» Try it:
After locating the line with "This screenshot has width=1024, height=796." in the data that follows, return it and every later line exactly, up to and including the line with "Task: Tap the Beveiliging shield icon".

» Source information:
------------------------------------

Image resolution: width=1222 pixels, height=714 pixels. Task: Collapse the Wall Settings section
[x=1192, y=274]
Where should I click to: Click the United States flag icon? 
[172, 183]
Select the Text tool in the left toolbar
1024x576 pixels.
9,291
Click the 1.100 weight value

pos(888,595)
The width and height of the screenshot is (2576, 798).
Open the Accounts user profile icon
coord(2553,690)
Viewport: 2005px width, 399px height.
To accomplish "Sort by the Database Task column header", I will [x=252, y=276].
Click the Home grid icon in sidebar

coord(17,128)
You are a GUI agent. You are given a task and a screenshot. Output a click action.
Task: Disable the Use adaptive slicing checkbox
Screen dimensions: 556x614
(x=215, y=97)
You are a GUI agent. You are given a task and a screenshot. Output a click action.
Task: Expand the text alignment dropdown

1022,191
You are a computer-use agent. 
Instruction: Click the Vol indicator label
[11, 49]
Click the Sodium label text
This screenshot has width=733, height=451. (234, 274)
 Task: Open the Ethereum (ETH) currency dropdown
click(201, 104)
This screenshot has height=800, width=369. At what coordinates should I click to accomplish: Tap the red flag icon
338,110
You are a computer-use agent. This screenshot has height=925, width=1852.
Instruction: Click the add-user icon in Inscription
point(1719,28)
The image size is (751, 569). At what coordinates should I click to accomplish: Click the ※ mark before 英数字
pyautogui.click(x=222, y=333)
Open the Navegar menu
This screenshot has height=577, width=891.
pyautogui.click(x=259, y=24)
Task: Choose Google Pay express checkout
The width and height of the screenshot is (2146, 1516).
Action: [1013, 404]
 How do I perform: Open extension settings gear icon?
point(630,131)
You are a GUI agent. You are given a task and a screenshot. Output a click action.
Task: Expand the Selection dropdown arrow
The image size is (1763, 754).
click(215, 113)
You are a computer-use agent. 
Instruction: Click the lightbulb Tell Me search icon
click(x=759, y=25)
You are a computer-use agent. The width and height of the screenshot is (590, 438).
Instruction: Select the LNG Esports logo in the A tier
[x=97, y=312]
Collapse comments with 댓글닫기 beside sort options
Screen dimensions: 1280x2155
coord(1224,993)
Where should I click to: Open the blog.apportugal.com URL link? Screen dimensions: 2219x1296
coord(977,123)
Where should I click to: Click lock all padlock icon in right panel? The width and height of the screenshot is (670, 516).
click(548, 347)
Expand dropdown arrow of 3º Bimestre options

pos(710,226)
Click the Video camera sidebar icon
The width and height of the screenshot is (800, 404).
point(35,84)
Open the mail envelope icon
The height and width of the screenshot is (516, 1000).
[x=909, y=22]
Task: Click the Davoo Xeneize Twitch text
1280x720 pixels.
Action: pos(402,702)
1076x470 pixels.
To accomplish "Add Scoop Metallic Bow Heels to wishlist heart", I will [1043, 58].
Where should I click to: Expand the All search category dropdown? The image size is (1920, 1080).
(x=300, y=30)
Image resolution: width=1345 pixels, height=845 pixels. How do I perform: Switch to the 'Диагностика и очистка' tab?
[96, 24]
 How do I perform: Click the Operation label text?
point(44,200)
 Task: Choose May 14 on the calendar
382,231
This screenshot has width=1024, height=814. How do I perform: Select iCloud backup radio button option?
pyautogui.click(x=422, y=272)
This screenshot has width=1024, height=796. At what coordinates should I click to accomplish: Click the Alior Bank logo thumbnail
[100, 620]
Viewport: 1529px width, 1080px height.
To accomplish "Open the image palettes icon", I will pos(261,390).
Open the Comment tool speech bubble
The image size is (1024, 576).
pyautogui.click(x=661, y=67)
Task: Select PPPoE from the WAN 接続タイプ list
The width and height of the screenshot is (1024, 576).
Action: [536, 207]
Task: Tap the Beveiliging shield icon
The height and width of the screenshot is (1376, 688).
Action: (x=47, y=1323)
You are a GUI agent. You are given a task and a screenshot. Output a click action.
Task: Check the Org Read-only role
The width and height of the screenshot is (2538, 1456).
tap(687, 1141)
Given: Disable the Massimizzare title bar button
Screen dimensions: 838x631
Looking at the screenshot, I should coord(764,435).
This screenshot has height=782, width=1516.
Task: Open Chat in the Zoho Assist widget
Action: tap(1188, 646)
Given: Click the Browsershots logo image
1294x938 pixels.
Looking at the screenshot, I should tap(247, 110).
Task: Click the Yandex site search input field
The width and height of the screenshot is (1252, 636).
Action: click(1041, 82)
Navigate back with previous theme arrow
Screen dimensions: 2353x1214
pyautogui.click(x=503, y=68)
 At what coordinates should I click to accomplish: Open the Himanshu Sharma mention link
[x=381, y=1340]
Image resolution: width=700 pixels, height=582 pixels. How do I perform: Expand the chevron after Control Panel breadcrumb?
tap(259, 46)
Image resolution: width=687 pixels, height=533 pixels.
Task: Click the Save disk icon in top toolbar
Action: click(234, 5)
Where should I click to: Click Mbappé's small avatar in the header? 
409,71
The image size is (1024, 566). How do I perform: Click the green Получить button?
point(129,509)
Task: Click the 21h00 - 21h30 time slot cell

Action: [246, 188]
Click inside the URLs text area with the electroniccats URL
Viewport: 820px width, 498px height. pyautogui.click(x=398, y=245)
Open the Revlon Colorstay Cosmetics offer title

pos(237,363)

------------------------------------

» Response to this task:
This screenshot has width=1024, height=796. At what coordinates should I click to accomplish: Click the Alior Bank logo thumbnail
[100, 620]
Viewport: 1529px width, 1080px height.
To accomplish "Open the image palettes icon", I will pos(261,390).
Open the Comment tool speech bubble
The image size is (1024, 576).
pyautogui.click(x=661, y=67)
Task: Select PPPoE from the WAN 接続タイプ list
The width and height of the screenshot is (1024, 576).
Action: [536, 207]
Task: Tap the Beveiliging shield icon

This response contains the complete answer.